The FreedomBox is a net appliance that sits between your computer and the Internet. Ideally, it replaces your wireless router. It does routing, both locally and to the wider net, with an eye toward preserving your anonymity, privacy and security.
It knows when to onion route messages, how to use bit torrent and encrypted, verified messaging to allow one-to-one and one-to-many communication. And if your internet plug is pulled (maybe you live in Libya), the box will use mesh routing to talk to other boxes like it. If any of them can get a packet across the border, they all can. We call these capabilities the Freedom Stack.
With that stack in place, you can build first class, privacy-enabled, decentralized applications. This includes services like Identi.ca and Diaspora, but instead of having each app roll its own (incompatible) decentralizing, privacy-respecting, secure capability, you can use the (better) stack already on the box.
All that plus automatic, distributed secure backup, a print server and NAS features.

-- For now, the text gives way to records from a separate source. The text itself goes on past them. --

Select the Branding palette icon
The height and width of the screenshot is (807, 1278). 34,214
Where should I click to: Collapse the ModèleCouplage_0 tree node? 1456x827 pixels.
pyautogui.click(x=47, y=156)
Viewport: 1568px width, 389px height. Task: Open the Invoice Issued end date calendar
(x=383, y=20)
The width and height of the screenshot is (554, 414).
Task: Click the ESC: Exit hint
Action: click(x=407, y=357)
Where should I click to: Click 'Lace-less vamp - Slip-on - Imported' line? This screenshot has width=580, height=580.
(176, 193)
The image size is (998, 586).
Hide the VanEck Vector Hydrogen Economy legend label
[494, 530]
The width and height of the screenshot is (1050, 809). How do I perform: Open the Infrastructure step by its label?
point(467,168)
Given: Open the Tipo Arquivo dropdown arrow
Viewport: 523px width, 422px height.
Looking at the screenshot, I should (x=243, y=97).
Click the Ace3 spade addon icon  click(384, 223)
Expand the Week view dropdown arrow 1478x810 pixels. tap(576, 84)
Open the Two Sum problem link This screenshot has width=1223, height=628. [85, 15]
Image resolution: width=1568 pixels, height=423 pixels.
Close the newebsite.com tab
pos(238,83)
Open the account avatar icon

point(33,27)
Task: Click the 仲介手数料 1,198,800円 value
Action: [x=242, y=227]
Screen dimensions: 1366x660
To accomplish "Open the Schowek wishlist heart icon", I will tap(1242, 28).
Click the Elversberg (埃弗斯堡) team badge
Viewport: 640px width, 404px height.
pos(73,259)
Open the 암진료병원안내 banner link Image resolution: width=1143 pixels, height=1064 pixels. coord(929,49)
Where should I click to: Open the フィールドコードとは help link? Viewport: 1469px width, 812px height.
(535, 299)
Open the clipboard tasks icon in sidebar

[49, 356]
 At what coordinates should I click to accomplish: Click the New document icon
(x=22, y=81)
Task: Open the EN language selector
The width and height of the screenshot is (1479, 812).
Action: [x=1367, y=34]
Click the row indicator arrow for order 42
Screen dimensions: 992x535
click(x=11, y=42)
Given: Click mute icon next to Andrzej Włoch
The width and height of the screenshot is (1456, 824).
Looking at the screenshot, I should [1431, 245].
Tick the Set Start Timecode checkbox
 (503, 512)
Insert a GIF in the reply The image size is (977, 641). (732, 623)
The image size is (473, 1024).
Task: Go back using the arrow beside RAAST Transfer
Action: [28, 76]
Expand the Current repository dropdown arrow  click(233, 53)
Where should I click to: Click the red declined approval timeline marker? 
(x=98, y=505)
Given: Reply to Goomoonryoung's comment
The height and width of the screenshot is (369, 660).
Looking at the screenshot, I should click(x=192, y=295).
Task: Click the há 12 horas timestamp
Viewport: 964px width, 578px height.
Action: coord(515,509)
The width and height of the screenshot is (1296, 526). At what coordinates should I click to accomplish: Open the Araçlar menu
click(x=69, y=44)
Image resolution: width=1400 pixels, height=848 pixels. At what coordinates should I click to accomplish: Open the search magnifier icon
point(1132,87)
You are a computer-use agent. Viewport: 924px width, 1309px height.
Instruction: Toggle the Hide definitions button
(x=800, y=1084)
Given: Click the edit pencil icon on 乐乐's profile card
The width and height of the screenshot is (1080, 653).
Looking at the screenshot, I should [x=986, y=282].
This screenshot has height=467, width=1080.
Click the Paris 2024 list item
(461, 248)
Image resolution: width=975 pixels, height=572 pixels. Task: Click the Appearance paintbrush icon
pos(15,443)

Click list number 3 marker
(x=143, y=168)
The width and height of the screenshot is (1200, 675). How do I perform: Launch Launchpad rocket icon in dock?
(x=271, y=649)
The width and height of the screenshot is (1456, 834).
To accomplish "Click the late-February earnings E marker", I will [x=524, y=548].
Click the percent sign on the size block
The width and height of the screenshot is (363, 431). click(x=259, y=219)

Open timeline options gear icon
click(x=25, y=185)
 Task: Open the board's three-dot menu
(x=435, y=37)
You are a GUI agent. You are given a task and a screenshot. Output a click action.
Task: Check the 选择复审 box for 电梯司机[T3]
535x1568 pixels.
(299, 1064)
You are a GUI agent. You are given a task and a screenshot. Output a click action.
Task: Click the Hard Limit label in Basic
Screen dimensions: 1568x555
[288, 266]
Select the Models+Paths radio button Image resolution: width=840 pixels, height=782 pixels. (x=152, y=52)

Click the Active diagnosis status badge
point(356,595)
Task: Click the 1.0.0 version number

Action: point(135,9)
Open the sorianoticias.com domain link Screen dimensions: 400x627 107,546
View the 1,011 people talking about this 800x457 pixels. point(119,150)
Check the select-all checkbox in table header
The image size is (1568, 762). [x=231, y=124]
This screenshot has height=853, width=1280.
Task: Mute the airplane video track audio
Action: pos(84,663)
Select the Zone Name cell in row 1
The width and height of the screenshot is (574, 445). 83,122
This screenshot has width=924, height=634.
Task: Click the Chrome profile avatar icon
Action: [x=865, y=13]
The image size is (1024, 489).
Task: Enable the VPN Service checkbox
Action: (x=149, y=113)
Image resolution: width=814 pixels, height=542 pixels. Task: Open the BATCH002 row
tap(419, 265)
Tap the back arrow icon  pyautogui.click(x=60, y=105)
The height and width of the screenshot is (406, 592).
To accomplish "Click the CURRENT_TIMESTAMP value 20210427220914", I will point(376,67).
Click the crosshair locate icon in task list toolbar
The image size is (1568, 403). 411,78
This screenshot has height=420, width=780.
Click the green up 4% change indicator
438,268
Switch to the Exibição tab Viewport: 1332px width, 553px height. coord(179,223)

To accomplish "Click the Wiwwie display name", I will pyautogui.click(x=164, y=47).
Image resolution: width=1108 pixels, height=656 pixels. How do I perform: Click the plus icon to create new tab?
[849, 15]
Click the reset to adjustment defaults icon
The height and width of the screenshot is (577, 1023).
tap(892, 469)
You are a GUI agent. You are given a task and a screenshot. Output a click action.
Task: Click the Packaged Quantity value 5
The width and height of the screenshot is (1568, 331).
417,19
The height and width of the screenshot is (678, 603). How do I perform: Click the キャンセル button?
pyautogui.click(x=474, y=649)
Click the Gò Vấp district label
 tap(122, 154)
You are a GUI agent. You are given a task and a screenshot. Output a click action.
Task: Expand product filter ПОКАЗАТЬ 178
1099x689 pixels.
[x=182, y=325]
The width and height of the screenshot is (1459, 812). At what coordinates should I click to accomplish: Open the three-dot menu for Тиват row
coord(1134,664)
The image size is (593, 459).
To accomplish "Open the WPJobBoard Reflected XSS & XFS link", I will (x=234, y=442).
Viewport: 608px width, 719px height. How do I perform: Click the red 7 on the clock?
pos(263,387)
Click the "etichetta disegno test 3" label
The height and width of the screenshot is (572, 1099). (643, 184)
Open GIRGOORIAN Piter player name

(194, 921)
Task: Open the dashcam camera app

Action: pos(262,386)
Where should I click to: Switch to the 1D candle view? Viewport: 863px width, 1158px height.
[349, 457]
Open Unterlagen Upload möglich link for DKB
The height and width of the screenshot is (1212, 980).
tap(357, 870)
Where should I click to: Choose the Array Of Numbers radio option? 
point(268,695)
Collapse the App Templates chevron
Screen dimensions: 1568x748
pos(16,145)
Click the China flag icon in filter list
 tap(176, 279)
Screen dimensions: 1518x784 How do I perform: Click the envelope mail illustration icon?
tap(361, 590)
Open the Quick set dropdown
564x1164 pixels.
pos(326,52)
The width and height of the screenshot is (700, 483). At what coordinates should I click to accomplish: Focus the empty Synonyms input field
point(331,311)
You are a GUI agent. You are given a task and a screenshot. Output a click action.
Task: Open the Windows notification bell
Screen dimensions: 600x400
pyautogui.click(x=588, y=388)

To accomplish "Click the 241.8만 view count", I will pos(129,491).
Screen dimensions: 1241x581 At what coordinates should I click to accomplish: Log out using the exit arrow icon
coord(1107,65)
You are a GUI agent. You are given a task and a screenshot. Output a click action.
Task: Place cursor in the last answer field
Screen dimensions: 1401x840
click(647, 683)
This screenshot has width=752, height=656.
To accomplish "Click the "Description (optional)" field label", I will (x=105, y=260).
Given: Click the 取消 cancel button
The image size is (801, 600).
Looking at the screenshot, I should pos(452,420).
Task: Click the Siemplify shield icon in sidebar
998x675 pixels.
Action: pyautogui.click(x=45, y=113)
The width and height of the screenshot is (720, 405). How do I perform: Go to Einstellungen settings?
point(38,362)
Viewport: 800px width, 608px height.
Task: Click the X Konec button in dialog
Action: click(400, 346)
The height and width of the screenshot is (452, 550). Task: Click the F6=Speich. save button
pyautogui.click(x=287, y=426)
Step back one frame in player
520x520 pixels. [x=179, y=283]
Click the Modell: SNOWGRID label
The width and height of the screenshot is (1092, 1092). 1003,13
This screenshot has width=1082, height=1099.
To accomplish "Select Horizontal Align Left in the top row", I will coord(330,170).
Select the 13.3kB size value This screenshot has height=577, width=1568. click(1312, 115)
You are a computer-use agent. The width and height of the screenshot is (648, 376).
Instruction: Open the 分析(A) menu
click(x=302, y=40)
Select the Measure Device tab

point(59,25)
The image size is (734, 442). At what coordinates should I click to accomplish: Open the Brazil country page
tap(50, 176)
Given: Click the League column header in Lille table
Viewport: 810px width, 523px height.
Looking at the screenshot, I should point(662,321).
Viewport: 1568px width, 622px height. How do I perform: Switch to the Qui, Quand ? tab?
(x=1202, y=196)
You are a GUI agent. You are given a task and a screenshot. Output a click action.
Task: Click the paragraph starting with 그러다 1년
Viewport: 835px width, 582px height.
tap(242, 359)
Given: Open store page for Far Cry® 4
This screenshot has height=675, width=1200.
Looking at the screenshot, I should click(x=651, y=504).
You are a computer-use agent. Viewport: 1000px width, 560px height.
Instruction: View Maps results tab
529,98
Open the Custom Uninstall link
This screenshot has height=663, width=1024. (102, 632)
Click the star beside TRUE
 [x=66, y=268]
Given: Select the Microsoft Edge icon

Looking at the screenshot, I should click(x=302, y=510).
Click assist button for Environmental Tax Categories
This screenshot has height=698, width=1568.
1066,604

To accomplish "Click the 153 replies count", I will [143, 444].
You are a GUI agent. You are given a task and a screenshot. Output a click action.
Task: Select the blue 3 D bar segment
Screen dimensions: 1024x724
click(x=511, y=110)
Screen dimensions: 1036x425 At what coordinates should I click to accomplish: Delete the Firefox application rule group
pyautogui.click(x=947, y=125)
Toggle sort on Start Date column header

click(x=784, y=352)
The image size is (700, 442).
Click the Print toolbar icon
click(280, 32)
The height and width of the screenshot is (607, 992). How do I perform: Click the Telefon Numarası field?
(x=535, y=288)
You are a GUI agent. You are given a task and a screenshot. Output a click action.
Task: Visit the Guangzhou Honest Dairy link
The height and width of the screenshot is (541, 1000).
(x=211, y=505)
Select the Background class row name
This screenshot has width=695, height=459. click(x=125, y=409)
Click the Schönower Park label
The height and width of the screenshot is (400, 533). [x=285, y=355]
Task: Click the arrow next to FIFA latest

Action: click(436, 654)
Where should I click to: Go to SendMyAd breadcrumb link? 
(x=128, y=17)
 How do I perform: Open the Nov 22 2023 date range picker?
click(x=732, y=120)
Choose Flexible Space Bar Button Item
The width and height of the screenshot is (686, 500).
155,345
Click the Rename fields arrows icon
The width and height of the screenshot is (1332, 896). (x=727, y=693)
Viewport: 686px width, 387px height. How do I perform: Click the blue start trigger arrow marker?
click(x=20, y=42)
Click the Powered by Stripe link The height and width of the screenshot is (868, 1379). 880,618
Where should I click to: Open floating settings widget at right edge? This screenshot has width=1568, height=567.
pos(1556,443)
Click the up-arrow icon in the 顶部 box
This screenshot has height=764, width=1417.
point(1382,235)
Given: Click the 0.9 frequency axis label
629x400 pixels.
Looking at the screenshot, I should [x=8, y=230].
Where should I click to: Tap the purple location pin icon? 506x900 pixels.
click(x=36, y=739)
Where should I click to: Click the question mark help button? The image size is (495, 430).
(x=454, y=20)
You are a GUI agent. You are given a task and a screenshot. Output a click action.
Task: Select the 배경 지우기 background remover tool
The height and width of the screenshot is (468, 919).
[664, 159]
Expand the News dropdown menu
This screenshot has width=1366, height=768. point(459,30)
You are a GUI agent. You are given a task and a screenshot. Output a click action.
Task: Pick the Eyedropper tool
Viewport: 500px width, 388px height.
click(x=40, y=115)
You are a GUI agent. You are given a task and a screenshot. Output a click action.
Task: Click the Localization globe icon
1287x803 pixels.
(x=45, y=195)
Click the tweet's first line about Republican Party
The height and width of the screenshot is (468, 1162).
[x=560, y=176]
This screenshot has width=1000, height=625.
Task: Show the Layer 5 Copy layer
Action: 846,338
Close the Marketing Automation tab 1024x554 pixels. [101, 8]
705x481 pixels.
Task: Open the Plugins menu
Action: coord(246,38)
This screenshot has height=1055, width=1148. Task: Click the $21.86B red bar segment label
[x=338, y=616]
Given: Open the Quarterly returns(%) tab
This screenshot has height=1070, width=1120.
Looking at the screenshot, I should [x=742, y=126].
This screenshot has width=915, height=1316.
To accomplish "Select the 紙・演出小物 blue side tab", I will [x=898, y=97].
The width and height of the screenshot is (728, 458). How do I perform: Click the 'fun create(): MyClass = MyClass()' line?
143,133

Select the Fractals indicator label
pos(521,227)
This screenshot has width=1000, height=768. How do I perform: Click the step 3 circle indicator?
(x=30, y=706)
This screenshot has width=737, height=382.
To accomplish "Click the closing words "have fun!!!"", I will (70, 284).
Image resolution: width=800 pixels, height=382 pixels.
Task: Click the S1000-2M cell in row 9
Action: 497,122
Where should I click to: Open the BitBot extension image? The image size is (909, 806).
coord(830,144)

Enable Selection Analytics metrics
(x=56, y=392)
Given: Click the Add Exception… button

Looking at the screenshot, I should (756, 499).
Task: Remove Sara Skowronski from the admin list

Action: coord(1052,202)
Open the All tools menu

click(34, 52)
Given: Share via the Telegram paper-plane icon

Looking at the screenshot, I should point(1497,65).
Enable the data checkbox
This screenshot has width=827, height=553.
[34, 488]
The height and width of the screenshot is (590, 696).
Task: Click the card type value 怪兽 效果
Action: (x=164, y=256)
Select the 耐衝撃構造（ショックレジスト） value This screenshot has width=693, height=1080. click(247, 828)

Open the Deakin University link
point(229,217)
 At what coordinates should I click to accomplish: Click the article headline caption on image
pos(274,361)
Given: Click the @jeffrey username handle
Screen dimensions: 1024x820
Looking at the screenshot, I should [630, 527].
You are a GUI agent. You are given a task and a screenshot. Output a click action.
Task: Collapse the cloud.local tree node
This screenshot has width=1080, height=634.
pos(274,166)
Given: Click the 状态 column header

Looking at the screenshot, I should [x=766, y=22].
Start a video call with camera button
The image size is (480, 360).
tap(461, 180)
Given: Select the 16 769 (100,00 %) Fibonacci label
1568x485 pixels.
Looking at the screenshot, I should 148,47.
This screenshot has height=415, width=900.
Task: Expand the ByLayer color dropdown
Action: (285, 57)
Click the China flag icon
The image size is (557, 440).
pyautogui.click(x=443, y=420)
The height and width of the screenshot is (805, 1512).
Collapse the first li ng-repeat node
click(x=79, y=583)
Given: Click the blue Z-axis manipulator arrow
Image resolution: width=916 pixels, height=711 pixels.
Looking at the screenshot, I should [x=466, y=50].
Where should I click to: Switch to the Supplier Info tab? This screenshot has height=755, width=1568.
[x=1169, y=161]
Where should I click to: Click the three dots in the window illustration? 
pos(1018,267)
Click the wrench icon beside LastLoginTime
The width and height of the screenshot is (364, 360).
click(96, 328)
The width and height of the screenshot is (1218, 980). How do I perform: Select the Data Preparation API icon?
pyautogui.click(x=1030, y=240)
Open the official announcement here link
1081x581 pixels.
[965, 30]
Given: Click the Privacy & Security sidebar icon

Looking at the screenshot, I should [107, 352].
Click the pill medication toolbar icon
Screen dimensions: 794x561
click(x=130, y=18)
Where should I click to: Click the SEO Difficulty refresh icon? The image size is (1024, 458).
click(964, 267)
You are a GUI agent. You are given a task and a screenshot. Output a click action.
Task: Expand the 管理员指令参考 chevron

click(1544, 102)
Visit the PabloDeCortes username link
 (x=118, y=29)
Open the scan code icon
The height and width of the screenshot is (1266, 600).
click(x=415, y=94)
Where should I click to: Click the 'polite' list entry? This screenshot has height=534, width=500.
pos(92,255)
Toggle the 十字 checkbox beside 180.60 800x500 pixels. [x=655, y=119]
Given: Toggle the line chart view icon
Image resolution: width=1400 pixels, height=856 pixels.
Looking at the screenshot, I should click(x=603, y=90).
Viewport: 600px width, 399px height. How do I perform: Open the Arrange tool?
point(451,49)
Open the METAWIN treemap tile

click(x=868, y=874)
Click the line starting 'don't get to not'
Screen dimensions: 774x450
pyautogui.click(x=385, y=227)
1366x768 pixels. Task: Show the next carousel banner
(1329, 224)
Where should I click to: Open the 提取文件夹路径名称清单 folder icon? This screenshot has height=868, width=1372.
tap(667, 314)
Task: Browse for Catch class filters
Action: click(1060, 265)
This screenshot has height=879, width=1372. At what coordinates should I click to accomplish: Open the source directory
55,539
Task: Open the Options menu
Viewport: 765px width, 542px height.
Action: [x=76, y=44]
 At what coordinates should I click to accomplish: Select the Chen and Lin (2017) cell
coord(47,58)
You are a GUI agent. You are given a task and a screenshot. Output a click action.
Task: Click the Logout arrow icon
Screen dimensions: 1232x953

Most of this already exists in free software packages. The real challenge will be to assemble the right packages on our target hardware (plug computers), make them work together, bulletproof the configuration and create a UI so simple it will make Steve Jobs jealous.
Professor Eben Moglen is the Founding Director of the Software Freedom Law Center. This project started from his vision. You can see him boil it down in 3 minutes on the CBS Evening News.
Phi Beta Iota: While we did not have the technical details firmly in hand, this is roughly what John Chambers at CISCO was asked to consider building on three separate occasions. It is likely the correspondence never even got to him, one reason Industrial-Era companies are not agile and hence not sustainable.